■ **YOUR INSTRUCTIONS**
Every picture should be left out, but the lines below must be repeated exactly.

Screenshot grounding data
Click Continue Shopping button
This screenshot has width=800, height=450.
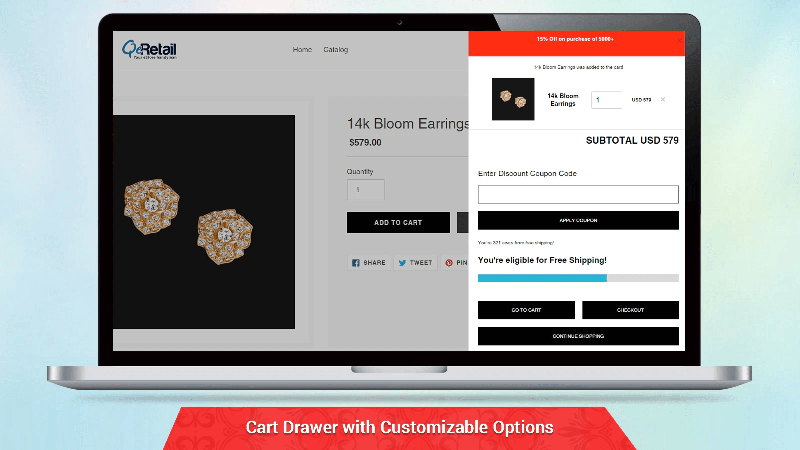(578, 336)
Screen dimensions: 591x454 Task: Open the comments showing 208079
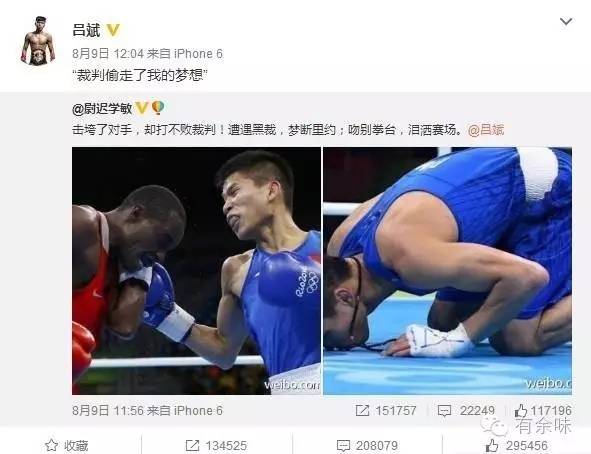[x=367, y=446]
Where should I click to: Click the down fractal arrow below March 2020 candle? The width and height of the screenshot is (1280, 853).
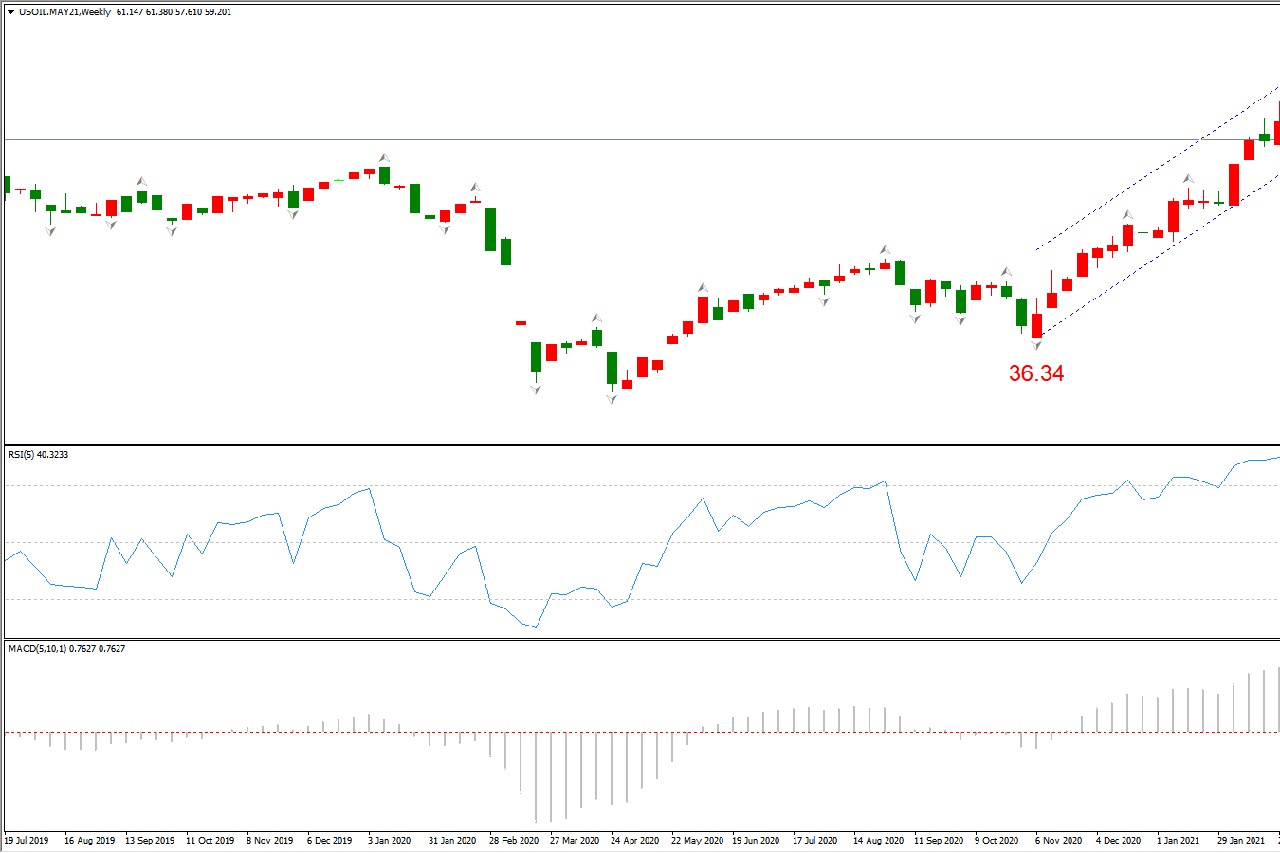(x=536, y=388)
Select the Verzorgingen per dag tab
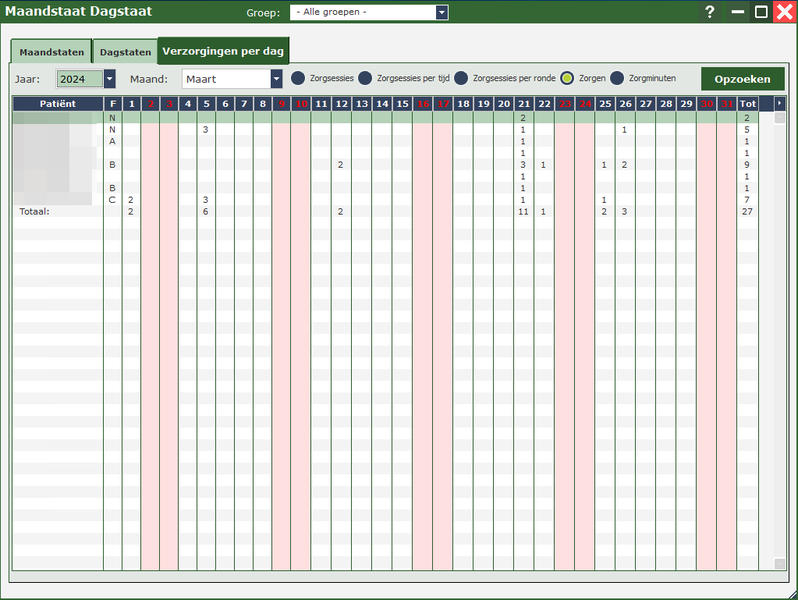The width and height of the screenshot is (798, 600). (223, 51)
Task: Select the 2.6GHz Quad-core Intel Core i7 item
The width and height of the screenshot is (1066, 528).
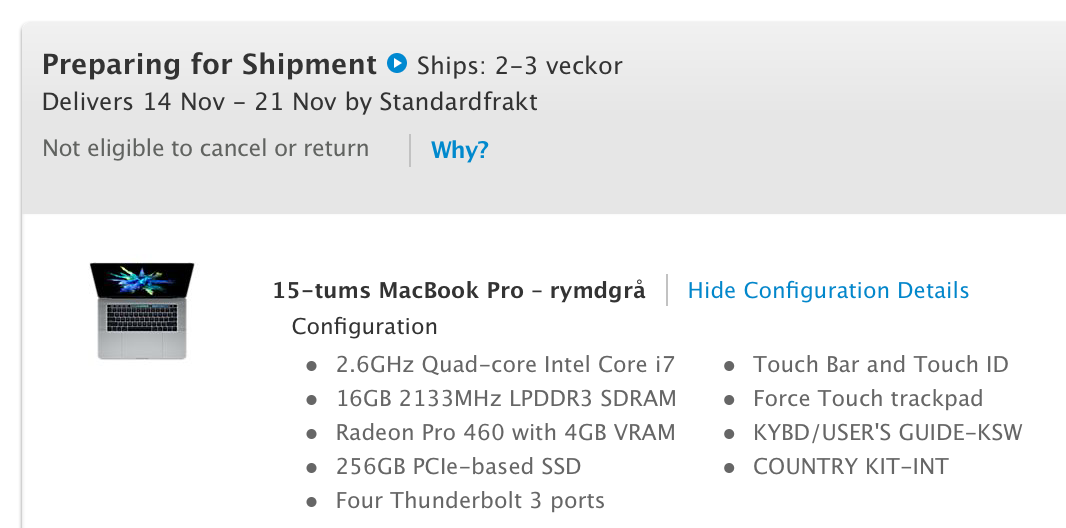Action: [505, 365]
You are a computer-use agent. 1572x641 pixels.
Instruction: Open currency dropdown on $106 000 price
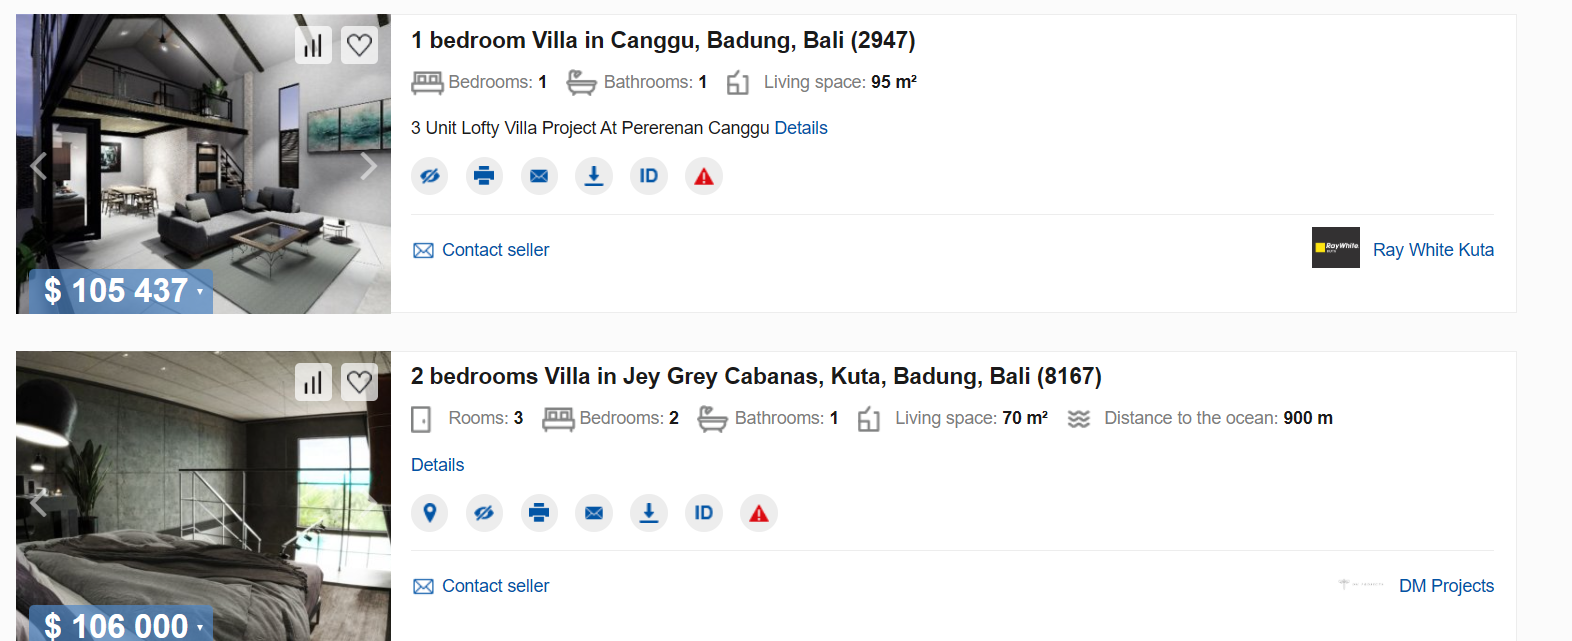[x=200, y=627]
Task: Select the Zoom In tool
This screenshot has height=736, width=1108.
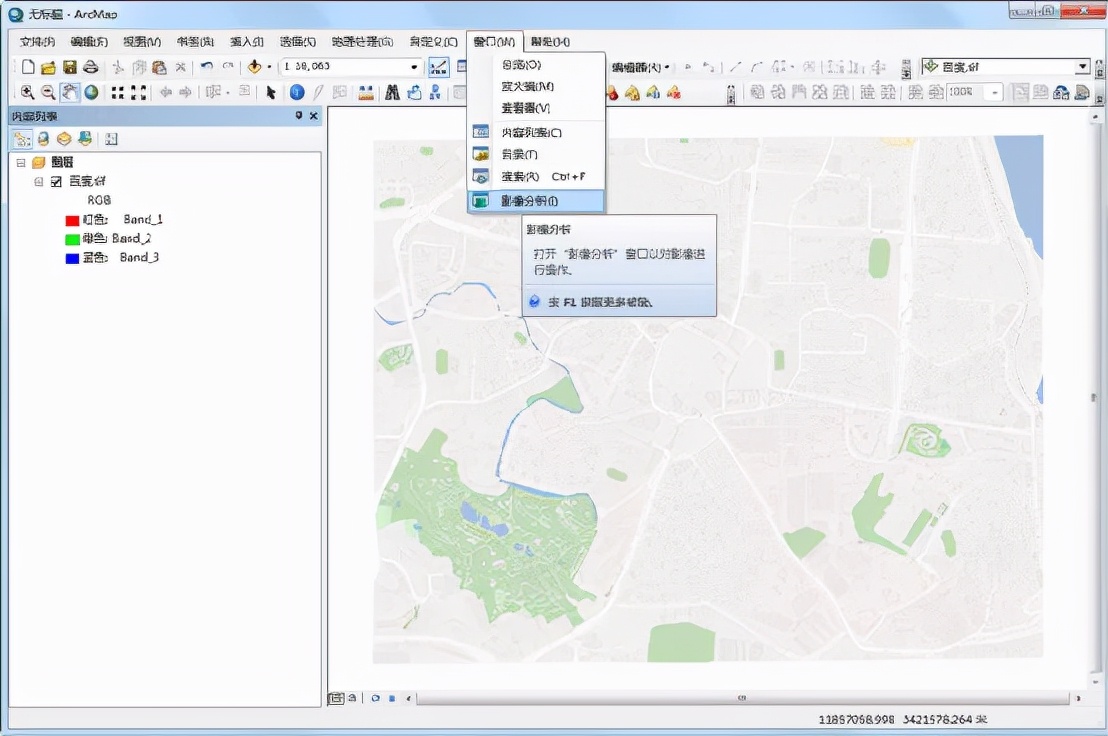Action: 25,92
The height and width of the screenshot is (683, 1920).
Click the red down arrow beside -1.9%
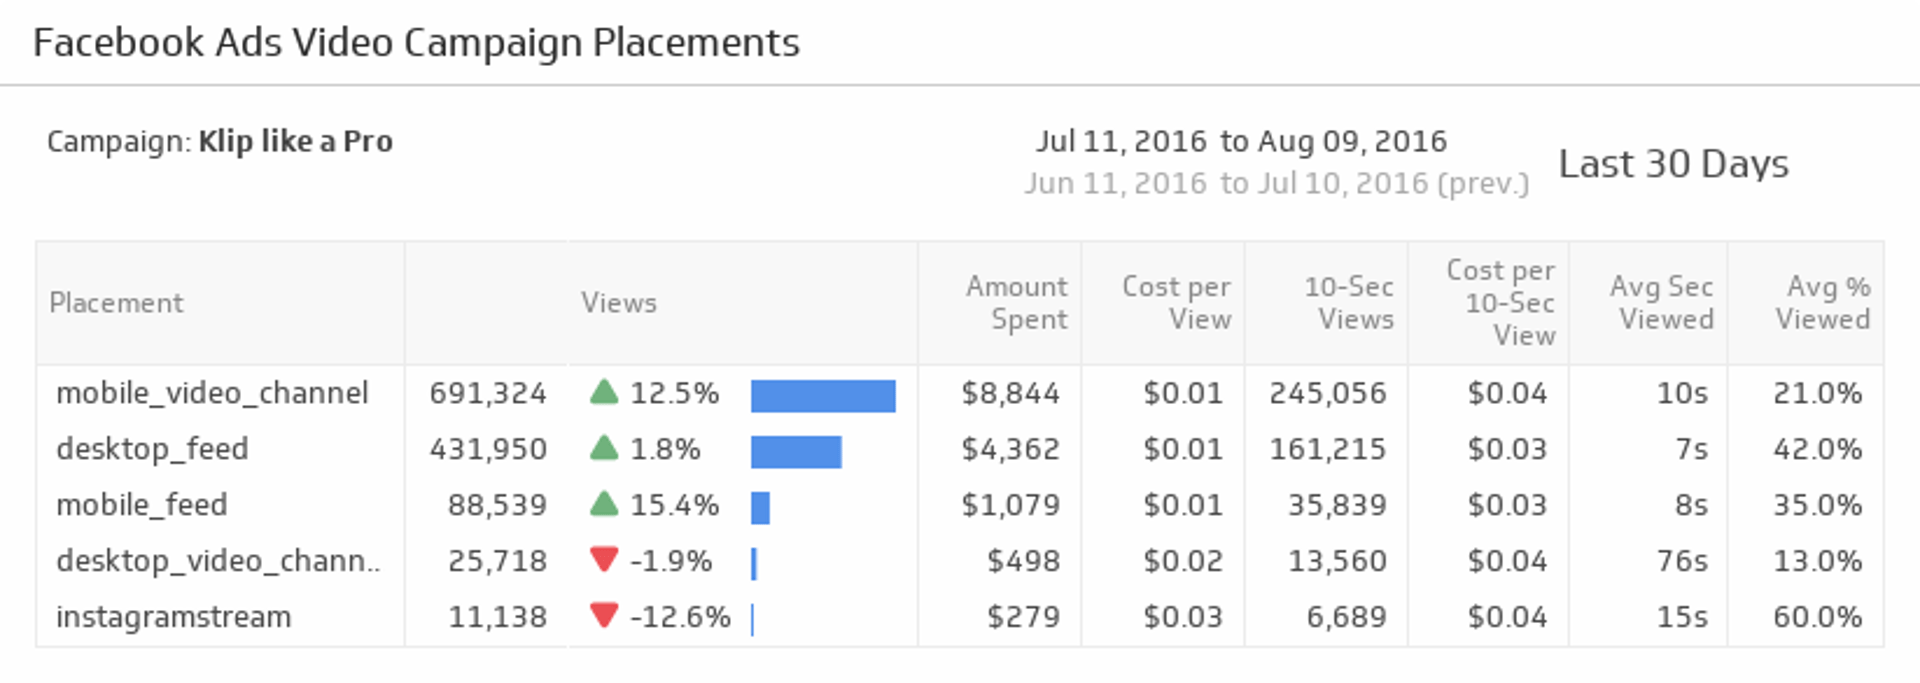pos(604,559)

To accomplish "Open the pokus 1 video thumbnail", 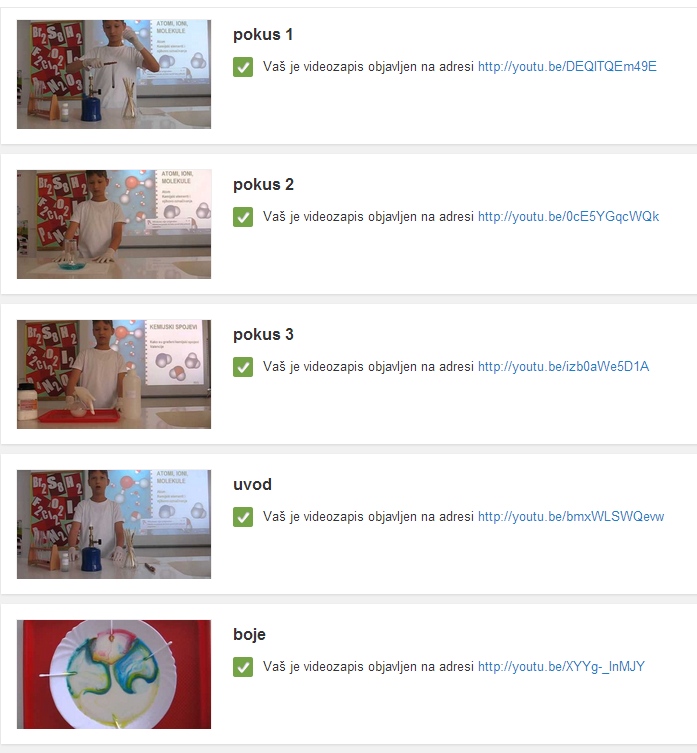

■ **RESULT FOR THIS EXERCISE**
Click Continue Shopping button
This screenshot has width=800, height=450.
(578, 336)
Screen dimensions: 591x454 Task: Open the comments showing 208079
[x=367, y=446]
Where should I click to: Click the down fractal arrow below March 2020 candle? The width and height of the screenshot is (1280, 853).
(x=536, y=388)
Select the Verzorgingen per dag tab
The width and height of the screenshot is (798, 600). (223, 51)
Task: Select the 2.6GHz Quad-core Intel Core i7 item
The width and height of the screenshot is (1066, 528).
Action: [505, 365]
You are a computer-use agent. 1572x641 pixels.
Instruction: Open currency dropdown on $106 000 price
[x=200, y=627]
Task: Select the Zoom In tool
This screenshot has height=736, width=1108.
Action: 25,92
The height and width of the screenshot is (683, 1920).
Click the red down arrow beside -1.9%
pos(604,559)

To accomplish "Open the pokus 1 video thumbnail", 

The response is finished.